-- Excerpted data follows --

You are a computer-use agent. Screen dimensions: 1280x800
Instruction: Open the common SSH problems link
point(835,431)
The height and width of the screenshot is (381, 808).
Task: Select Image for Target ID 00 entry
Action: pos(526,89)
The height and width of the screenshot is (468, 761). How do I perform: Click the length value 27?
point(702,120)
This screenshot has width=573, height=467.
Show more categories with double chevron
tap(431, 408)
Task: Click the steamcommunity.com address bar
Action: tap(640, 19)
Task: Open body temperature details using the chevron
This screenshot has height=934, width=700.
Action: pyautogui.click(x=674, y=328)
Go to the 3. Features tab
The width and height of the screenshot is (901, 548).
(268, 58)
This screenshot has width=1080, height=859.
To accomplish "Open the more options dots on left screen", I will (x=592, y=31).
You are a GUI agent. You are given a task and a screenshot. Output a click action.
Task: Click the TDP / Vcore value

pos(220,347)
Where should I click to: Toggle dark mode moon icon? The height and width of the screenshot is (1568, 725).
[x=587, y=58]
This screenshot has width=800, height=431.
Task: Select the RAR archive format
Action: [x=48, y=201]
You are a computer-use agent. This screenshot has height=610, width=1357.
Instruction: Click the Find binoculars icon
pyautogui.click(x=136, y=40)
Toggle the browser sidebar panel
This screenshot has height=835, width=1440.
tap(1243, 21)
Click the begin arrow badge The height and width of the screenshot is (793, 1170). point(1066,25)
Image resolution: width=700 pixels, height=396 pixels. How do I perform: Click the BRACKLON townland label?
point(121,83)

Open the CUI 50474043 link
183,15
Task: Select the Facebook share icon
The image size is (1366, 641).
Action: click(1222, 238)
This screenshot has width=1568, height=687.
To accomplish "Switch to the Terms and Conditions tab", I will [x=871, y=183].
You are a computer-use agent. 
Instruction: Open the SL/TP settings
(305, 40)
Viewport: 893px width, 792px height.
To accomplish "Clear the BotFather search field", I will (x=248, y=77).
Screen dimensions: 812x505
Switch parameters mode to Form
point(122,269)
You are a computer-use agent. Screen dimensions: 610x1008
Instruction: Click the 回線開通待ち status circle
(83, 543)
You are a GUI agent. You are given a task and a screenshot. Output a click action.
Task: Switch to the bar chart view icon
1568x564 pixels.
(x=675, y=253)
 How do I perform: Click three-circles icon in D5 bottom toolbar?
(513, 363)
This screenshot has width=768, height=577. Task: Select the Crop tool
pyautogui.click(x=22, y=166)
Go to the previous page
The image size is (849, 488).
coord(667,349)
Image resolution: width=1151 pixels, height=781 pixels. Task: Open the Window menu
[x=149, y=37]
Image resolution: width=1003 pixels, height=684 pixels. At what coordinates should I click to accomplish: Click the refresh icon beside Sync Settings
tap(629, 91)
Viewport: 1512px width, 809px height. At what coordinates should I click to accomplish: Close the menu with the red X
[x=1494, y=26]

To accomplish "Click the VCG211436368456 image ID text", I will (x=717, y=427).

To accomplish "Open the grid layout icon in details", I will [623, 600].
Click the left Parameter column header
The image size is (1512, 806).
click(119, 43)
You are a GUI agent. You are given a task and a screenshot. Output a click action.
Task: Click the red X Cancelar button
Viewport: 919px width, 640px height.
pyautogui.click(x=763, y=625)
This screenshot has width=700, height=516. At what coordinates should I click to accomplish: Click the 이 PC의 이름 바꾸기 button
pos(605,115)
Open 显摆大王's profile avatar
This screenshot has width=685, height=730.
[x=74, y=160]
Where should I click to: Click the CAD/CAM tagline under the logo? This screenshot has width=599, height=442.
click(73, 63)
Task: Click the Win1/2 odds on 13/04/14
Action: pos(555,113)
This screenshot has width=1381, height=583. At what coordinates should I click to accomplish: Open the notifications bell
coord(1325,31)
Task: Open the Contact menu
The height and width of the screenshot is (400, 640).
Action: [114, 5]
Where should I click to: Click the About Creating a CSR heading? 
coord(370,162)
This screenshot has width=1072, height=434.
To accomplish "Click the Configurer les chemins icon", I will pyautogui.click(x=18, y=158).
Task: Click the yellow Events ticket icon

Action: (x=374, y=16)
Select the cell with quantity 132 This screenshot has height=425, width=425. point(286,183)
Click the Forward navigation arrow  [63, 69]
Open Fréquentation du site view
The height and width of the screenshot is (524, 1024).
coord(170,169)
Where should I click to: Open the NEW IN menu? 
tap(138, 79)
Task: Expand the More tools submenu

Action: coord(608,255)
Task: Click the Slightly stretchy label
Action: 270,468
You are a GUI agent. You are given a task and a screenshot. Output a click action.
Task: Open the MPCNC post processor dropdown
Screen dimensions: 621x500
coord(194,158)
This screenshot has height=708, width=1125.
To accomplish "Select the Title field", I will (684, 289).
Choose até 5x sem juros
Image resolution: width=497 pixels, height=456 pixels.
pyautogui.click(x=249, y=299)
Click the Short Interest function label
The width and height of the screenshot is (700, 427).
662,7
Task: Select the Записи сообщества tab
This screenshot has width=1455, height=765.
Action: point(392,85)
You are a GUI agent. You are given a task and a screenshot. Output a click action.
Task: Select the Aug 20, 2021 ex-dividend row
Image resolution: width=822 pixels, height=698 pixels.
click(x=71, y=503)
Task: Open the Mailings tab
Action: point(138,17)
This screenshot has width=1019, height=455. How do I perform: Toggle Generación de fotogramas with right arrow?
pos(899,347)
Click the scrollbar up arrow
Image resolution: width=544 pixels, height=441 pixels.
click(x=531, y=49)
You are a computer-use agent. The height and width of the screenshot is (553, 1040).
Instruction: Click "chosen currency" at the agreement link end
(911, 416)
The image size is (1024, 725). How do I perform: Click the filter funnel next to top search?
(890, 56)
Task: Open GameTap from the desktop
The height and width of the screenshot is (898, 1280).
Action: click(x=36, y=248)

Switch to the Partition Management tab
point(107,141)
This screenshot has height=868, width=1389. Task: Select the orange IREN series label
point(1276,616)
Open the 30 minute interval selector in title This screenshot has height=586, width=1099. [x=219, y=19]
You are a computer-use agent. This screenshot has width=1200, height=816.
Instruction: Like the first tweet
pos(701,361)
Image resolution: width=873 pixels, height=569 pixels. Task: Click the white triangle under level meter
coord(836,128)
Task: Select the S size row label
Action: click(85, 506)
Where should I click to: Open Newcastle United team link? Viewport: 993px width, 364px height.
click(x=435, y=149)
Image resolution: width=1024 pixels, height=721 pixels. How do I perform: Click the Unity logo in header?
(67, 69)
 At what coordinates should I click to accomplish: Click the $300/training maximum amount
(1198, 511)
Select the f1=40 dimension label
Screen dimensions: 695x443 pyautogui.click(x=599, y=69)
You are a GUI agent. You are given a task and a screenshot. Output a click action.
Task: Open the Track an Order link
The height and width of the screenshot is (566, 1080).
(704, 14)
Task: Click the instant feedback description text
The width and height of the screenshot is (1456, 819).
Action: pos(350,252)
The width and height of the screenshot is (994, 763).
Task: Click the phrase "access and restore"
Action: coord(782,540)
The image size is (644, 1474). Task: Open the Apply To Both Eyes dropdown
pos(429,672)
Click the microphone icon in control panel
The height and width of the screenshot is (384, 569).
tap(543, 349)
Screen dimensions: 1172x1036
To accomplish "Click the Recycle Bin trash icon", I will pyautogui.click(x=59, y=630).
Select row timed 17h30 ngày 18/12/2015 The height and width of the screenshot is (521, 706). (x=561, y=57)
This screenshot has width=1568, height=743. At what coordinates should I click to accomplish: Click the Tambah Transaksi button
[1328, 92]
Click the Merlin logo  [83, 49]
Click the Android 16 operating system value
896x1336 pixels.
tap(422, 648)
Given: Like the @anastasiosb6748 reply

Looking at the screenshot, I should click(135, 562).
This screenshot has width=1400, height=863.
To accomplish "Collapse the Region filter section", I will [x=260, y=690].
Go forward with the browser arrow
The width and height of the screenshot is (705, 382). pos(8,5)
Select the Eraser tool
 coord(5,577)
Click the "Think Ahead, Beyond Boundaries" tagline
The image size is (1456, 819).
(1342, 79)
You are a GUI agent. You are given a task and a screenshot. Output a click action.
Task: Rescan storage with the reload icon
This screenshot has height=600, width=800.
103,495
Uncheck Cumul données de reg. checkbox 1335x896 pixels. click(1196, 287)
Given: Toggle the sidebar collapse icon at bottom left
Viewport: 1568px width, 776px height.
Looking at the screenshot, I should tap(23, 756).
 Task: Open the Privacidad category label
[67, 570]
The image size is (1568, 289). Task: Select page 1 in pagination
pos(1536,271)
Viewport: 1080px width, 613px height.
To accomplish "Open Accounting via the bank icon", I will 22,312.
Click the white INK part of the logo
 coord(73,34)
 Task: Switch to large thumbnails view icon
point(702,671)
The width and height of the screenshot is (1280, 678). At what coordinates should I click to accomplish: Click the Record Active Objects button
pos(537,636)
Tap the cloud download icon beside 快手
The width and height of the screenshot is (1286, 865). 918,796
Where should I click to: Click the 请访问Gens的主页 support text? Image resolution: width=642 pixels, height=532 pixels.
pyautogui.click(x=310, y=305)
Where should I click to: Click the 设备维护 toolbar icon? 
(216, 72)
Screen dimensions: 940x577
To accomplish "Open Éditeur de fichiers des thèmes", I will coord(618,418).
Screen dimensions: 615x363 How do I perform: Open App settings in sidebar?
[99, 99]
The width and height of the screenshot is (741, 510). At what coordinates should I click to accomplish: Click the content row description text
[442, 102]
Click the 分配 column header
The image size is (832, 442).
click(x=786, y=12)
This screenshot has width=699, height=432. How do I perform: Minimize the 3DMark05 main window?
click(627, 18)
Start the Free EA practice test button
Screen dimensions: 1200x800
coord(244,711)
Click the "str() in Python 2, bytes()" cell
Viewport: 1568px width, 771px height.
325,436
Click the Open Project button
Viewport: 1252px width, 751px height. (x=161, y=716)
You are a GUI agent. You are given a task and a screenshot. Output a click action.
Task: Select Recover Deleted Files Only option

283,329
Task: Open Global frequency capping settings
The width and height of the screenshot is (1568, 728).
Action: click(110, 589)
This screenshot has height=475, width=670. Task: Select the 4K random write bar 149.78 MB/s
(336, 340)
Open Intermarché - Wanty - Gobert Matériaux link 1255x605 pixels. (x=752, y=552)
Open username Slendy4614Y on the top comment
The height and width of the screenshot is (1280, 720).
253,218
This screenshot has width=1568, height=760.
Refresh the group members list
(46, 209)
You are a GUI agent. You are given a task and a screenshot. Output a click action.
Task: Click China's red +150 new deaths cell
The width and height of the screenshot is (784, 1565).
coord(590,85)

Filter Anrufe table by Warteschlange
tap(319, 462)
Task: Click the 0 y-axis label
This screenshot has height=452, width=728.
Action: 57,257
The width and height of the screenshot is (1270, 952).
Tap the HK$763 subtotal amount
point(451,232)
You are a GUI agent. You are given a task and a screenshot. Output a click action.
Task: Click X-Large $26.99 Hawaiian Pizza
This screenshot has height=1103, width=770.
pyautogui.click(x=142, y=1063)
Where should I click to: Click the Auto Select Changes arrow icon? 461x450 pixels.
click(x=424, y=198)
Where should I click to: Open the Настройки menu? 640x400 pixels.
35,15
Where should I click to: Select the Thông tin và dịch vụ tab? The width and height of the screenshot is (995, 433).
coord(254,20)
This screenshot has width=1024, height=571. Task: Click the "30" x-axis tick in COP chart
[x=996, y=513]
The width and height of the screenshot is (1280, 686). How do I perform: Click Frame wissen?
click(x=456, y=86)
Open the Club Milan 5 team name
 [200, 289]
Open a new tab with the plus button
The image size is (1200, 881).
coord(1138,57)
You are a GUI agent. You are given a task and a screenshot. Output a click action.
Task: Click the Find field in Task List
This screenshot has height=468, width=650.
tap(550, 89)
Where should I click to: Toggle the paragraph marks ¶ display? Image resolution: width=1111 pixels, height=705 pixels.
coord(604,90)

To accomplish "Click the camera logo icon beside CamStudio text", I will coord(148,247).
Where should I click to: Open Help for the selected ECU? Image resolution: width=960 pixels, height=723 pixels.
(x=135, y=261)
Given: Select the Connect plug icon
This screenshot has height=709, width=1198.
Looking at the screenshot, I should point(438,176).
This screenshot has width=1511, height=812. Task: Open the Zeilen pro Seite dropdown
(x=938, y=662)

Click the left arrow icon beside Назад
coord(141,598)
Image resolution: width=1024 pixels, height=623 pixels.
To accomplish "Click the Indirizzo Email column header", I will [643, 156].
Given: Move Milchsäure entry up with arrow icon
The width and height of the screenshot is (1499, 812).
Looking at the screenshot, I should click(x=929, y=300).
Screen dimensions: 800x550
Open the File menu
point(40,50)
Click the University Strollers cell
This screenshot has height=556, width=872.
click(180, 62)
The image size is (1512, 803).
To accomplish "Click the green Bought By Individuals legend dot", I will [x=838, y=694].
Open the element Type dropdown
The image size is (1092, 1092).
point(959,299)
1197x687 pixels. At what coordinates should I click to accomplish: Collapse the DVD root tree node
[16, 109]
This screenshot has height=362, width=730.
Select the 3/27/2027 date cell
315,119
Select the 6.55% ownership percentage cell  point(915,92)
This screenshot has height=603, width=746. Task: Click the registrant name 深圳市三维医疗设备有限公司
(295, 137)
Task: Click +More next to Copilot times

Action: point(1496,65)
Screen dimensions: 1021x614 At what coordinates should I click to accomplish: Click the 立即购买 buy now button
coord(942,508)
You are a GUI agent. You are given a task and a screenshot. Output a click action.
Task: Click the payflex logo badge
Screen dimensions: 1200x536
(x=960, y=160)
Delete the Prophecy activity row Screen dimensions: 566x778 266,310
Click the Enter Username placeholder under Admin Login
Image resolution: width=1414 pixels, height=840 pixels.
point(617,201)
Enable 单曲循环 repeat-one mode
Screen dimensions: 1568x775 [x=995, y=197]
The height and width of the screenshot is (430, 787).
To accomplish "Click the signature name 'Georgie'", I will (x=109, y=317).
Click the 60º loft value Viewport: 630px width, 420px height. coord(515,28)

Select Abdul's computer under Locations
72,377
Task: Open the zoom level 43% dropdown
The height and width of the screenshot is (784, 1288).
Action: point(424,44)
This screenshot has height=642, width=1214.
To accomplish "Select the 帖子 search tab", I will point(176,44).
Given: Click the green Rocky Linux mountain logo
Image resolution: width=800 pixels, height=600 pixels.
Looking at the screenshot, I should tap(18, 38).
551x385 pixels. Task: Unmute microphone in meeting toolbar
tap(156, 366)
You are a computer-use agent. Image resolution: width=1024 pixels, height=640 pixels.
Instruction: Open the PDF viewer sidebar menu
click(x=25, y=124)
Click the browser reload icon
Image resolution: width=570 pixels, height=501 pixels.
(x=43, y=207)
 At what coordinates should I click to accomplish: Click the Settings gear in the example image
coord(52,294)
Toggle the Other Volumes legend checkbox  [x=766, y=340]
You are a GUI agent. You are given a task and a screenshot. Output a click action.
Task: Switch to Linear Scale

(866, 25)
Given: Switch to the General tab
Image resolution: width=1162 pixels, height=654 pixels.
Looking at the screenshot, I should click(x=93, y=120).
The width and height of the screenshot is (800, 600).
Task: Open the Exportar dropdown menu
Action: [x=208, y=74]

-- Excerpted data concluded --

What the exercise asks » Search the data for "badge". Copy each line that has it.

Solution »
Click the begin arrow badge The height and width of the screenshot is (793, 1170). point(1066,25)
Task: Click the payflex logo badge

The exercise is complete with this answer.